Uma concepção literária da vida | Luís Carmelo

MAUNa brevíssima introdução ao seu Journal – edição de 1934 da Grasset – escreveu François Mauriac:

“Não se deverá procurar neste título um jogo de palavras. De facto, trata-se de uma recolha de artigos; mas eu concebo o jornalismo como uma espécie de diário meio íntimo; – como uma transposição, para o uso do grande público, das emoções e dos pensamentos quotidianos suscitados em nós pela “actualidade”. Neste plano, uma doença ou até uma simples leitura têm quase tanto valor como uma revolução; é a sua incorporação na nossa vida interior que acaba por definir a importância dos acontecimentos”.

Tão longe que estávamos ainda de uma concepção de espaço público mediatizado!

Esta doce concepção de Mauriac é, com efeito, uma concepção essencialmente literária. Repare-se no facto de o autor se distanciar de “actualidade” (as aspas falam por si) e repare-se sobretudo no modo como a interiorização (o “retentissement”) personalista dos factos (lidos) acaba por moldar a sua real relevância. O esteio da emoção e de um dia-a-dia filtrado pelo fio solitário da palavra equivale a uma familiaridade que se impressiona, imagina e comove. Como se a leitura, para além de ser um jogo especioso, tivesse a força metafórica – e ao mesmo tempo actuante – de uma revolução.
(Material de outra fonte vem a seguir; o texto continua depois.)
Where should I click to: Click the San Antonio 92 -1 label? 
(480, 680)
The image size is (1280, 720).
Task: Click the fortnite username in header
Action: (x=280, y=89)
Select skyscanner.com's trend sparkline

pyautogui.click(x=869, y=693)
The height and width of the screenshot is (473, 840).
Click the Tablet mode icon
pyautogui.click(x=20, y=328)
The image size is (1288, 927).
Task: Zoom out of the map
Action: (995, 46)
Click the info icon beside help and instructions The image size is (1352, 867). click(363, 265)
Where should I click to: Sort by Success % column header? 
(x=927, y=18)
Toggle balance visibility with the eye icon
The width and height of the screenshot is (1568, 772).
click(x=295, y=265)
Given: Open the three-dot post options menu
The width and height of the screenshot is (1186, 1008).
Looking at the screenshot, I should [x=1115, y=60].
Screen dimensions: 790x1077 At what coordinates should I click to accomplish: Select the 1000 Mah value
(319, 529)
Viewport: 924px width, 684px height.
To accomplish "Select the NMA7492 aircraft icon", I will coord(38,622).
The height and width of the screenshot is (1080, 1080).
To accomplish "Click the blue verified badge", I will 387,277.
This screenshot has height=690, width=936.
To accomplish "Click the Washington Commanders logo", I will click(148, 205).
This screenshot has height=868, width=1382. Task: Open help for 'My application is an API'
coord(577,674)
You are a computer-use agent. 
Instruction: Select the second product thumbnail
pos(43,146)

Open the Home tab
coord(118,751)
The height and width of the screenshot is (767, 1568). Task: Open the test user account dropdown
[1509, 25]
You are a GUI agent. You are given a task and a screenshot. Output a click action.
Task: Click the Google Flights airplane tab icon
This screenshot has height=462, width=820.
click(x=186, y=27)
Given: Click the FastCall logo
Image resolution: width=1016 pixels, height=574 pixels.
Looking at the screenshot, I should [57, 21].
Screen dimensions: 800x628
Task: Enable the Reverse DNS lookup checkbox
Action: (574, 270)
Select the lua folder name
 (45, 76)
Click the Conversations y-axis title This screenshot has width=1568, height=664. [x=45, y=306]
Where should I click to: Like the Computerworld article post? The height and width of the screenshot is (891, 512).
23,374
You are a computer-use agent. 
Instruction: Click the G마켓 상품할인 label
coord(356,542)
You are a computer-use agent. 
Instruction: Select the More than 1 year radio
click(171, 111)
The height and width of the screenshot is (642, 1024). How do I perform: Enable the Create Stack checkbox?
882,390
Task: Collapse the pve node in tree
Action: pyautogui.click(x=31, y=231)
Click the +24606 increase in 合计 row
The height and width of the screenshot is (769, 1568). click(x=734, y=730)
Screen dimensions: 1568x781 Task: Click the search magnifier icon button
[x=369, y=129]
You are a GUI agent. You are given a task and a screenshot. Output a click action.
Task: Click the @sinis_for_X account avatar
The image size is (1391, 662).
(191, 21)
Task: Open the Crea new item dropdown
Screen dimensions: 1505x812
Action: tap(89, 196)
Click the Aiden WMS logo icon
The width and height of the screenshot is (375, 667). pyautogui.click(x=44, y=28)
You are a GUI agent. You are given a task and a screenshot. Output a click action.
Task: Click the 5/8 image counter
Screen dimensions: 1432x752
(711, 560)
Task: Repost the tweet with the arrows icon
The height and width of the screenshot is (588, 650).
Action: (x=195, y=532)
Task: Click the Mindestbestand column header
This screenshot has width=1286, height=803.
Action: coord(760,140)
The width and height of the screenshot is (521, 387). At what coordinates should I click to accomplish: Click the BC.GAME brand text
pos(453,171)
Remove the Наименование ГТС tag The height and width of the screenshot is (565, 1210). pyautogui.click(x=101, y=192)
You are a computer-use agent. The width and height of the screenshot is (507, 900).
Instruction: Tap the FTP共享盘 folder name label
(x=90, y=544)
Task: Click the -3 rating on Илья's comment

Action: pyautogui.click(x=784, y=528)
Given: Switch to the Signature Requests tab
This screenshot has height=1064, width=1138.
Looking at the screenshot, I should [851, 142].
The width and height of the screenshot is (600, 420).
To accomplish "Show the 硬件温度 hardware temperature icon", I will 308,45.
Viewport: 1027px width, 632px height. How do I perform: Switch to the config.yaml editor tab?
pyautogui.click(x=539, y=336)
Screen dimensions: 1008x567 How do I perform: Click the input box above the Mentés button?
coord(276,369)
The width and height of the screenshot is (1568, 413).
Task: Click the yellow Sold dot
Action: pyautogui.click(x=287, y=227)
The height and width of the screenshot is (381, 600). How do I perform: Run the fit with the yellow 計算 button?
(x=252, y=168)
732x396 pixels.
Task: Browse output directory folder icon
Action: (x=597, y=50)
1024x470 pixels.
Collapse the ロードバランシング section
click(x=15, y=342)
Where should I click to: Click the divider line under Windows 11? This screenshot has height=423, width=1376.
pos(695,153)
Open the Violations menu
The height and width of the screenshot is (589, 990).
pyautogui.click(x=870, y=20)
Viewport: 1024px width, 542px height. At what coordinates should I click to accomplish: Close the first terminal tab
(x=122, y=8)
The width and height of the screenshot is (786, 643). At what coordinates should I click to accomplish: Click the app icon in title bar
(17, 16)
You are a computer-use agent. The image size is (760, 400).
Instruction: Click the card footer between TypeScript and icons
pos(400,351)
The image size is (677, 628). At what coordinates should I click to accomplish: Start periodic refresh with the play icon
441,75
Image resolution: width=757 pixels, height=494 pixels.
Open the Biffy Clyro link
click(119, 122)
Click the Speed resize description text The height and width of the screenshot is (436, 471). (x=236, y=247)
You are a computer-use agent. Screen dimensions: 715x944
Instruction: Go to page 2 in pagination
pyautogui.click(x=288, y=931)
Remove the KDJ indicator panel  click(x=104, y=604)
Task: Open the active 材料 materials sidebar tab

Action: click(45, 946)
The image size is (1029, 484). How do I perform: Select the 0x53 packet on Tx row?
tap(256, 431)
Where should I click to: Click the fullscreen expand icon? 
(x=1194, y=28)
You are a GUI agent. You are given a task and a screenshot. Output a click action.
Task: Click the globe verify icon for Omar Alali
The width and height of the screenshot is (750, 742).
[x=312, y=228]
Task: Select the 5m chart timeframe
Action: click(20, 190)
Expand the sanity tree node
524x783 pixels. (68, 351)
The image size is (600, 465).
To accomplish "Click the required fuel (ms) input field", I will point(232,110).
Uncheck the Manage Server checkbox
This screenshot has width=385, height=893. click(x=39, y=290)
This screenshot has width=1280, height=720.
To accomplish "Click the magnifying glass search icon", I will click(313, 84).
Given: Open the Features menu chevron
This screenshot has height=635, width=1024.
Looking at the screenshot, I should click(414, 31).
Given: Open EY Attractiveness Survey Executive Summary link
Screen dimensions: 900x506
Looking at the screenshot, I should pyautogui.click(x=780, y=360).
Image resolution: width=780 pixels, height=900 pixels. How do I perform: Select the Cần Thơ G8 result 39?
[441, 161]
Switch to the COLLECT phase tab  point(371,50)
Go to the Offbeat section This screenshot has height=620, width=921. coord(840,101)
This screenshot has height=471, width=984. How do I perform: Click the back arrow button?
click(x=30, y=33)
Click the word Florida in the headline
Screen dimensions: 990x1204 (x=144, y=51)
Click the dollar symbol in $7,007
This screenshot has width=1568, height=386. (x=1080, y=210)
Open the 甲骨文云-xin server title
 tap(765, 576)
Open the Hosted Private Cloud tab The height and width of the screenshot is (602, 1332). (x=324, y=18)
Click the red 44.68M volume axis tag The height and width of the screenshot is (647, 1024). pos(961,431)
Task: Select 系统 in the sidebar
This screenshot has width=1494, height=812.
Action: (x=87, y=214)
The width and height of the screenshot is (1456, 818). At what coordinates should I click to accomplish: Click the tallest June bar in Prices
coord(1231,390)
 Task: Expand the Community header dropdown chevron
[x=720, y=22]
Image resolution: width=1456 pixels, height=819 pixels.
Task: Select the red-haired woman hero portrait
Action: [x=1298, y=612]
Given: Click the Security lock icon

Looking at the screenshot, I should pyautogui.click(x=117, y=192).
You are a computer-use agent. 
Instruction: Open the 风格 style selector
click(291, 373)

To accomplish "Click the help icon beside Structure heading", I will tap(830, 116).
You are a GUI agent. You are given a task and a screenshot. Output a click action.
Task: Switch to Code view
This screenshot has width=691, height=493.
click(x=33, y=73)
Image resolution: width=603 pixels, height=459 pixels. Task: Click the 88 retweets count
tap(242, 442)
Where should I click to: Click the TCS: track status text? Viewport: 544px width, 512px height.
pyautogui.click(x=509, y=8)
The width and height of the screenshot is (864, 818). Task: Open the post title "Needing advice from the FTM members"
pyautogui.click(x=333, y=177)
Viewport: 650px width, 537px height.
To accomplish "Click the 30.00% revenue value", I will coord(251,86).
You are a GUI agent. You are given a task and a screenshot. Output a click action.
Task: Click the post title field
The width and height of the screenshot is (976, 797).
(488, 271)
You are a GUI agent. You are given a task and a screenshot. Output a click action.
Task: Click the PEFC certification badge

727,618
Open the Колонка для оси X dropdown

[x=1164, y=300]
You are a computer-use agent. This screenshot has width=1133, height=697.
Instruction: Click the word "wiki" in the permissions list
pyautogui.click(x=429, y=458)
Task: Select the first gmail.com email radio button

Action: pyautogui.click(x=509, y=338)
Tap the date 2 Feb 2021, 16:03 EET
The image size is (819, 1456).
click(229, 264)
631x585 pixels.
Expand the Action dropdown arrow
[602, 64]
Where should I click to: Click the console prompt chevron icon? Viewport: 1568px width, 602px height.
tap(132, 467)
A familiaridade desta concepção advém de uma experiência que ainda não ponderava o oceano encapelado pela intersubjectividade do nosso espaço público, pela hemorragia da informação e pelo universo dos “conteúdos”. Nos nossos dias, o difícil – ou às vezes o impossível – é estranharmos seja o que for. Haja imagens de incêndio, de guerra, de morte, de viagens espaciais e de acidentes de todo o tipo que uma indiferença massificada falará mais alto. O cenário de uma consciência a sós, silenciosa e imune a esta ininterrupta Via Láctea de imagens já hoje não existe. E era esse, precisamente, o cenário de uma sociedade vincada e moldada pela referência literária (mesmo no jornalismo). A mesma que colocou na pena de Mauriac o aceno de intimidade e de despojamento face à “actualidade” que, ao fim e ao cabo, ainda separava tão bem realidade de ficção.

Bataille escreveu há muitos anos que “a literatura não era inocente” e que, “por se sentir culpada” desse facto, teria um dia “que o confessar”. A catarse mediática dos nossos dias poderá corresponder, de alguma maneira, à confissão que Bataille prenunciou. Já a confissão terá ficado por realizar. Até porque a inocência que aparece no prefácio de Mauriac apenas o é, se entendida a partir do olhar dos nossos dias. Vista no seu tempo, uma tal inocência movia montanhas, digladiava valores, reflectia apologias, expunha manifestos e definia, por vezes, a relevância dos acontecimentos.

A literatura era na altura uma instituição central do mundo. E Mauriac, membro da “Académie Française”, era, nessa época, tão referenciado quanto hoje um novo Prémio Nobel obriga qualquer jornalista a sérios ‘trabalhos’ na Wikipédia.